Given the nature of the attack, my first thought was it was in a Middle Eastern country as a reprisal to an honor debt or humiliation because that's considered a somewhat accepted (if publically condemned) punishment by many people there. Fortunately it seems that kind of thing is becoming less common and less accepted. It's still too often the first place I think of when I hear such stories though.
Colombia is less surprising than it could be but still have to wonder whether the motivation to use acid was because of media reports on how it's so often used in Middle Eastern countries. Copycat crimes and inspiration typically come from media sensationalism. Regardless of the reasoning behind it which we don't know, whoever did it might have chosen acid after hearing it used to drum up ratings in the news.

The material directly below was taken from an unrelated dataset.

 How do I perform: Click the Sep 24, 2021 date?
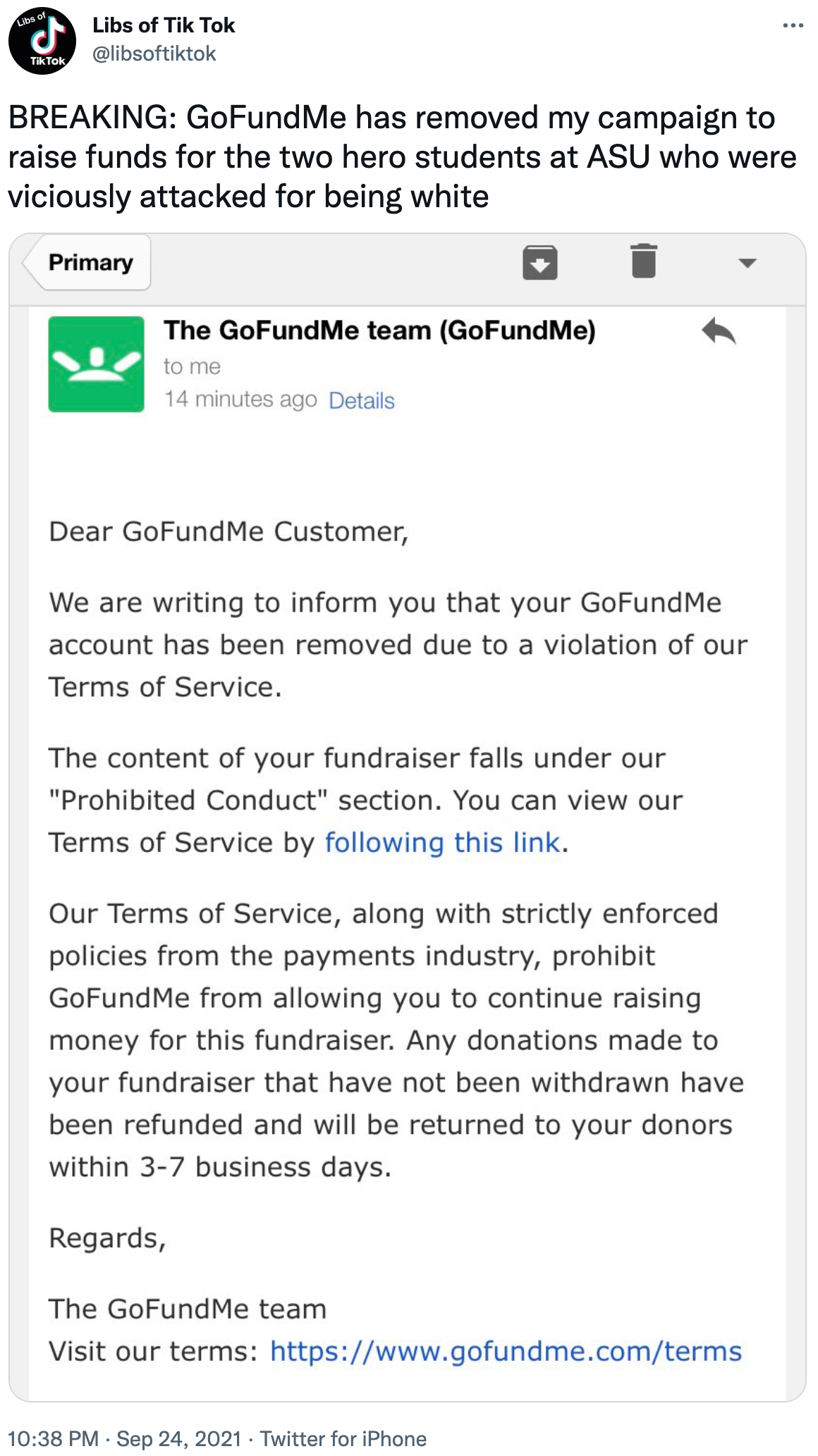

Acid itself is painful enough but to throw it in someone's face? That takes a real act of hostility or outright hatred of the person to do. I can't comprehend how anyone anywhere would think that disfiguring someone like this is in any way a good thing. Yet some do.
And no, I don't buy condemning the entire human race as savages, evil or cruel because some are capable of this. It's not fair to label everyone as that when you've got people on the opposite end who literally died for their cause rather than give into cruelty and torture.
Would you consider someone like Mother Theresa or the Dali Lama like that? Humans are in the middle of the extreme. Most of us aren't saints but we're far from sadistic to one another for any slight either.